_Assigned task_
Tally every line of the listing below that holds "card", then give the tally alone.

BEGIN

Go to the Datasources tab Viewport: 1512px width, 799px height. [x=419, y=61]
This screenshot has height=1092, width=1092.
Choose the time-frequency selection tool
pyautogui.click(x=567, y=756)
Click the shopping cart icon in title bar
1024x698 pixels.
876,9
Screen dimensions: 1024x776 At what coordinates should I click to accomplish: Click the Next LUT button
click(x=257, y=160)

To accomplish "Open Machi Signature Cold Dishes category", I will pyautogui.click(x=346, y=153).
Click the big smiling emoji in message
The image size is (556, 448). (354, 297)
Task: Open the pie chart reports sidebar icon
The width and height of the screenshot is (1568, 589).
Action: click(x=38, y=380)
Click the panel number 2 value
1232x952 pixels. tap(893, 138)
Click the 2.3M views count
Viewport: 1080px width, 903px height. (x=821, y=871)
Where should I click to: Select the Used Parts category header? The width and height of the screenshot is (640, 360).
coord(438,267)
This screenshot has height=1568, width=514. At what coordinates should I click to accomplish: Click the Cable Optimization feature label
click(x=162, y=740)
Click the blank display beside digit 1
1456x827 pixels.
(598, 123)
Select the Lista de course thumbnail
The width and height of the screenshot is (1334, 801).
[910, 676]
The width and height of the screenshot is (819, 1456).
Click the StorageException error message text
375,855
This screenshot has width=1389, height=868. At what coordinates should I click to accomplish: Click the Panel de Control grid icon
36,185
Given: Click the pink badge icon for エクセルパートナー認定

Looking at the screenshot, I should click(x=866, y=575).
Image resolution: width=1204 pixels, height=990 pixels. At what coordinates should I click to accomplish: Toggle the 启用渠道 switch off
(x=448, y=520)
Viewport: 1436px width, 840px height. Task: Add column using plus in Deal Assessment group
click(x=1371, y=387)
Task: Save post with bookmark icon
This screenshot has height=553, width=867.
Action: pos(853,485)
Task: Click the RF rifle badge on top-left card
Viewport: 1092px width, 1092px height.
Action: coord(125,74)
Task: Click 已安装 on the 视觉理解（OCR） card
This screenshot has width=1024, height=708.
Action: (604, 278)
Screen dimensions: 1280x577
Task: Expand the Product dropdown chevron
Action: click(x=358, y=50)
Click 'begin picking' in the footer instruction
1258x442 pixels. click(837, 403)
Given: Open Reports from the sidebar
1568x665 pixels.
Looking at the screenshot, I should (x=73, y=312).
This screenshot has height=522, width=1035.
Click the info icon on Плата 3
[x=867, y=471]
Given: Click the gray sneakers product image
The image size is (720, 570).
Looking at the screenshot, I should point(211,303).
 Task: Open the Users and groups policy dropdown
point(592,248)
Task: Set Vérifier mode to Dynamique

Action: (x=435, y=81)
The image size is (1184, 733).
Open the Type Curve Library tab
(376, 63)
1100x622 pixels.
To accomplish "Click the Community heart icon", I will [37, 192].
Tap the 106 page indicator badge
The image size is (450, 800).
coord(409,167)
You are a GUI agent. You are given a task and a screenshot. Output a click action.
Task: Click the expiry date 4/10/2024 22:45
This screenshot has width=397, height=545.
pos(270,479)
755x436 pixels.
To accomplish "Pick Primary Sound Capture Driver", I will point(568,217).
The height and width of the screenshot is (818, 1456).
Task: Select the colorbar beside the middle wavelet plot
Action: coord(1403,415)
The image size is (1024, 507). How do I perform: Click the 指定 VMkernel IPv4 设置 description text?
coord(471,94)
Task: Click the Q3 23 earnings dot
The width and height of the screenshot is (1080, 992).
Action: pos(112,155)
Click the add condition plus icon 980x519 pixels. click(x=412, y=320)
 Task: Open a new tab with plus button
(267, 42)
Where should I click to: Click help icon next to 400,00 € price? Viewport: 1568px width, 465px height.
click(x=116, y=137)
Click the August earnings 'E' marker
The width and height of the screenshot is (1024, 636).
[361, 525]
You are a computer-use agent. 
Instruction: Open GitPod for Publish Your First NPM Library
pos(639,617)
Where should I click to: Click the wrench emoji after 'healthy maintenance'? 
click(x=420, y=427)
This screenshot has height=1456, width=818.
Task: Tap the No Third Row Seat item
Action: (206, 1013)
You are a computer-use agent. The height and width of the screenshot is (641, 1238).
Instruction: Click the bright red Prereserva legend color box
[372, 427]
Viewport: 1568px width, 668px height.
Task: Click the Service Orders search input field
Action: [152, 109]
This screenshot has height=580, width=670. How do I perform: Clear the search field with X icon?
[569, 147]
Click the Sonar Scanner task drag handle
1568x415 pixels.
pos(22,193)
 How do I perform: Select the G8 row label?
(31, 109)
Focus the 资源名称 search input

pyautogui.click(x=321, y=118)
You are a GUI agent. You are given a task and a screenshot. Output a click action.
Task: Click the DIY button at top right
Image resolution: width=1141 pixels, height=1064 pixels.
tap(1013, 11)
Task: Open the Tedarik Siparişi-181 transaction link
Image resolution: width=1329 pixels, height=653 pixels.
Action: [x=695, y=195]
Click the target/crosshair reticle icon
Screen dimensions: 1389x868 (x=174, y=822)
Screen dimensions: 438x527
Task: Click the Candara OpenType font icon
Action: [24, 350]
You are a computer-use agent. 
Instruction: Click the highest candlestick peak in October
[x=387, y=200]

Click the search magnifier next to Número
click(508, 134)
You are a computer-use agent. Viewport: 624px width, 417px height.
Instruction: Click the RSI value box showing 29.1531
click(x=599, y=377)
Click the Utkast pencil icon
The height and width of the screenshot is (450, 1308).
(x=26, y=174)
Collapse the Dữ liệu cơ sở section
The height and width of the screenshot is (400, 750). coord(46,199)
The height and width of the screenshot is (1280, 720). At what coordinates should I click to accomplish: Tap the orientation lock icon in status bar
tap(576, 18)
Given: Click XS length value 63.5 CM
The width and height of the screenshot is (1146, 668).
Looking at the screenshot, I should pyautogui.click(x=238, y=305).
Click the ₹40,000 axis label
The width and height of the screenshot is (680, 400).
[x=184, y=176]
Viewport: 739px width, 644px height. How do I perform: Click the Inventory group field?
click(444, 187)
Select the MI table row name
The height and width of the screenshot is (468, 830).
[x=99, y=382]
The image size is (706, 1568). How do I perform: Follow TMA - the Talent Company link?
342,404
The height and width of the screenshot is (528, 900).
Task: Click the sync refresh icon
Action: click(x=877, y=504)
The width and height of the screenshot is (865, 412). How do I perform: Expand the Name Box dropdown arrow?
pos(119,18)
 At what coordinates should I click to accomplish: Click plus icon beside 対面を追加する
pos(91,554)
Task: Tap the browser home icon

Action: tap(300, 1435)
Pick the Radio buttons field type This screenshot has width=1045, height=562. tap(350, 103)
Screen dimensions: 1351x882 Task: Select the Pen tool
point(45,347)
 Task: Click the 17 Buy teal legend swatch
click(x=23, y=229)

END

_Answer section_
2